BernoulliNB#

class cuml.naive_bayes.BernoulliNB(*, alpha=1.0, binarize=0.0, fit_prior=True, class_prior=None, output_type=None, verbose=False)[source]#

Naive Bayes classifier for multivariate Bernoulli models.

Like MultinomialNB, this classifier is suitable for discrete data. The difference is that while MultinomialNB works with occurrence counts, BernoulliNB is designed for binary/boolean features.

Parameters:
alphafloat, default=1.0

Additive (Laplace/Lidstone) smoothing parameter (0 for no smoothing).

binarizefloat or None, default=0.0

Threshold for binarizing (mapping to booleans) of sample features. If None, input is presumed to already consist of binary vectors.

fit_priorbool, default=True

Whether to learn class prior probabilities or not. If false, a uniform prior will be used.

class_priorarray-like of shape (n_classes,), default=None

Prior probabilities of the classes. If specified the priors are not adjusted according to the data.

output_type{‘input’, ‘array’, ‘dataframe’, ‘series’, ‘df_obj’, ‘numba’, ‘cupy’, ‘numpy’, ‘cudf’, ‘pandas’}, default=None

Return results and set estimator attributes to the indicated output type. If None, the output type set at the module level (cuml.global_settings.output_type) will be used. See Output Data Type Configuration for more info.

verboseint or boolean, default=False

Sets logging level. It must be one of cuml.common.logger.level_*. See Verbosity Levels for more info.

Attributes:
class_count_ndarray of shape (n_classes)

Number of samples encountered for each class during fitting.

class_log_prior_ndarray of shape (n_classes)
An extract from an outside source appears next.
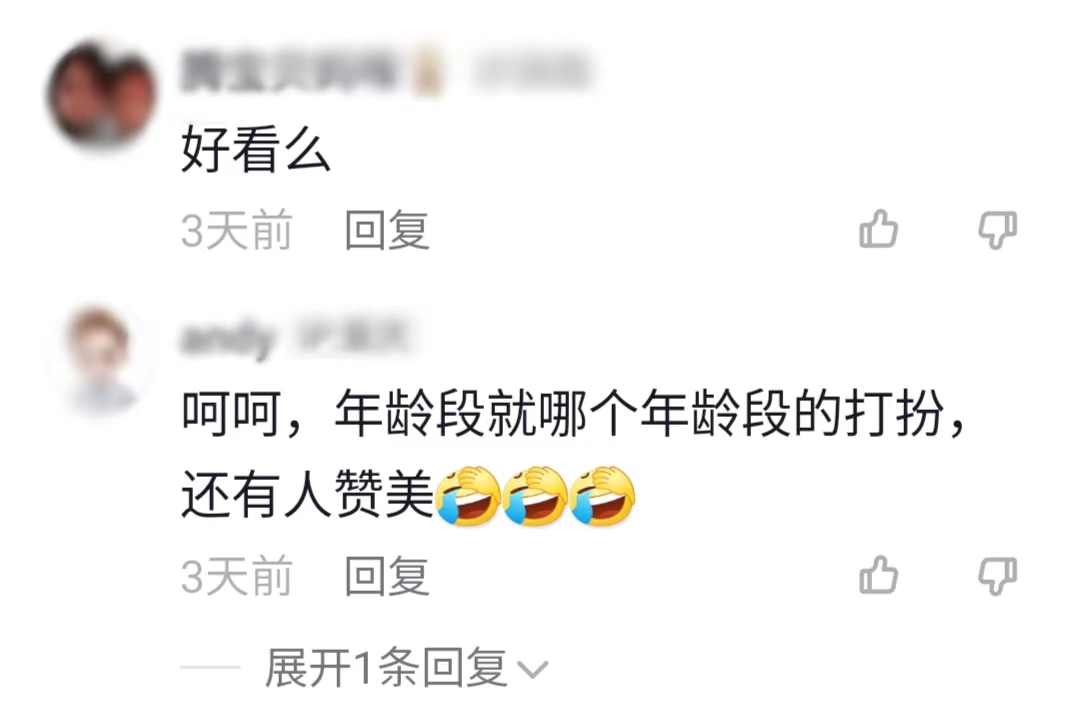Click 回复 under the "好看么" comment
The width and height of the screenshot is (1079, 703).
coord(387,230)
Log probability of each class (smoothed).

classes_ndarray of shape (n_classes,)

Class labels known to the classifier

feature_count_ndarray of shape (n_classes, n_features)

Number of samples encountered for each (class, feature) during fitting.

feature_log_prob_ndarray of shape (n_classes, n_features)

Empirical log probability of features given a class, P(x_i|y).

n_features_int

Number of features of each sample.

References

C.D. Manning, P. Raghavan and H. Schuetze (2008). Introduction to Information Retrieval. Cambridge University Press, pp. 234-265. https://nlp.stanford.edu/IR-book/html/htmledition/the-bernoulli-model-1.html A. McCallum and K. Nigam (1998). A comparison of event models for naive Bayes text classification. Proc. AAAI/ICML-98 Workshop on Learning for Text Categorization, pp. 41-48. V. Metsis, I. Androutsopoulos and G. Paliouras (2006). Spam filtering with naive Bayes – Which naive Bayes? 3rd Conf. on Email and Anti-Spam (CEAS).

Examples

>>> import cupy as cp
>>> from cuml.naive_bayes import BernoulliNB
>>> rng = cp.random.RandomState(1)
>>> X = rng.randint(5, size=(6, 100), dtype=cp.int32)
>>> y = cp.array([1, 2, 3, 4, 4, 5])
>>> clf = BernoulliNB()
>>> clf.fit(X, y)
BernoulliNB()
>>> print(clf.predict(X[2:3]))
[3]